The PONCAs sign a treaty (12 stat.997) on this date which grants them a permanent home on the Niobrara River, and protection from their enemies, both white and Indians. For these privileges, the PONCAs give up a part of their ancestral lands. Unfortunately, several years later, a mistake by a government bureaucrat will force them to share land with the SIOUX. Repeated protestations over this error will go unheard. The PONCAs would live in constant fears of attacks from the SIOUX.

Mar. 13, 1864:

The first group of NAVAJOs finish the "Long Walk" to Fort Sumner on the Bosque Redondo Reservation, in east-central New Mexico, on this date. During their march, 13 of the 1,430 who started the trip will be kidnapped by Mexicans or will die.

Mar. 14, 1493:

Columbus writes a letter today describing the generous nature of the Indians he has encountered.
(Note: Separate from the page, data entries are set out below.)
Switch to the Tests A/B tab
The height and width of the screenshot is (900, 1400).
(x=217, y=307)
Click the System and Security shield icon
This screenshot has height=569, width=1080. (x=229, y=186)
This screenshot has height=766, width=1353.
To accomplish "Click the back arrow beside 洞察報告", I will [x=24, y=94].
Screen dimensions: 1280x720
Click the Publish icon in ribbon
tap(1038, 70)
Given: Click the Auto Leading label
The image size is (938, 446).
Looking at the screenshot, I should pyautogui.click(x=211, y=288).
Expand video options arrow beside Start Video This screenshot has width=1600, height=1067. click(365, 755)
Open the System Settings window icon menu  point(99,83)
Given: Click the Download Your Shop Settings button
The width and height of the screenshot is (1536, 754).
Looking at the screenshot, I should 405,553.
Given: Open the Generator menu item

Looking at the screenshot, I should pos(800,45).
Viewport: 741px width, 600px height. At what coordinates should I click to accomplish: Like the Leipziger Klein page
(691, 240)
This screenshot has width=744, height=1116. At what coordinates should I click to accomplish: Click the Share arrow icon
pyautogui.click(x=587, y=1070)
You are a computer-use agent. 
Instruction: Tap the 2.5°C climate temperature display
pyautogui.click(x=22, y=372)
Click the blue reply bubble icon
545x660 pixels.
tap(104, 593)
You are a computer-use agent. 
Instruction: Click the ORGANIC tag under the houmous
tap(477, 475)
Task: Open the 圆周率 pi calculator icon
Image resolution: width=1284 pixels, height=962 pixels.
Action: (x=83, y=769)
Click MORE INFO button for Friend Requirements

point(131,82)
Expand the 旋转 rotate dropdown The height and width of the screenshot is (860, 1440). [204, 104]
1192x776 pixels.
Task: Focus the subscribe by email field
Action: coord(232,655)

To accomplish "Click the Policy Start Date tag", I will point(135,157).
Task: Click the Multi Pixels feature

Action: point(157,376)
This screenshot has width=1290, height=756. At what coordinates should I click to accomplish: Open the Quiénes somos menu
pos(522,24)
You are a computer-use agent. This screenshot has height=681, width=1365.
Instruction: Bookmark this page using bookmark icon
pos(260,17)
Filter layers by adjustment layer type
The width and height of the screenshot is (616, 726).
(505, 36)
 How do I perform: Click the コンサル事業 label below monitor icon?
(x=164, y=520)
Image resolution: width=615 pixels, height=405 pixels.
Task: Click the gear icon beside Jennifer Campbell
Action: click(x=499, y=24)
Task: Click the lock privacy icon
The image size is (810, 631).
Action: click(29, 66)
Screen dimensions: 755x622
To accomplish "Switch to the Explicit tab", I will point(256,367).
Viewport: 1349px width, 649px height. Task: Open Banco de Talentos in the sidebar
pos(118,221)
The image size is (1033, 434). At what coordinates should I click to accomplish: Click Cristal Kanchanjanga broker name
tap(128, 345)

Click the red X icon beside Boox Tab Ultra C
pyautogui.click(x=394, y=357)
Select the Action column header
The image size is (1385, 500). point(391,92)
He will describe them as "men of great deference and kindness."

A Kiowa ledger drawing possibly depicting the Buffalo Wallow battle in 1874, one of several clashes between Southern Plains Indians and the U.S. Army during the Red River War.
A Kiowa ledger drawing possibly depicting the Buffalo Wallow battle in 1874, one of several clashes between Southern Plains Indians and the U.S. Army during the Red River War.

Mar. 15, 1869:

Today, Col.George Custer, and his troops will discover 2 CHEYENNE villages, of over 250 lodges, on Sweetwater Creek near the Texas-Oklahoma boundary. The CHEYENNE had been order to report to their reservation. Custer captures 4 Chiefs. He threatens to hang the Chief unless the CHEYENNE surrender. Both of the villages decide to give up.

Mar. 16, 1621:

Samoset meets the Pilgrims.

Mar. 17, 1775:

The "Sycamore Shoals" Treaty: the Transylvania Company, headed by North Carolina Judge Richard Henderson, will purchase most of western and central Kentucky, and north central Tennessee from the CHEROKEEs. They will trade $10,000 worth of trade goods and $2,000 for this very large parcel. The Cherokees will be represented by Chiefs Attakullaculla and Oconostota. The treaty will be revoked by the governments of Virginia and North Carolina as far as a private company owning the land. However, the treaty will be used by the governments as a claim on CHEROKEE lands.

Mar. 18, 1877:

More Indians visit Col.Nelson Miles, the see if he will negotiate on surrender terms. Miles informs the large group of Chiefs, his terms have not changed, with the exception that they can surrender at an alternative agency than originally stated. Miles also informs them he will wait no longer for a reply. If the Indians do not surrender soon, his troops will be deployed against them soon. Little Hawk, Crazy Horse's uncle agrees to bring the Indians into Miles' camp or one of the agencies. Nine important Indians remain with Miles as hostages, as a sign of good faith.

Mar. 19, 1851:

According to the COSTAN internet site, one in a series of treaties with California Indians will be signed today at Camp Fremont. These treaties will purport to set aside lands for the Indians and to protect them from angry whites.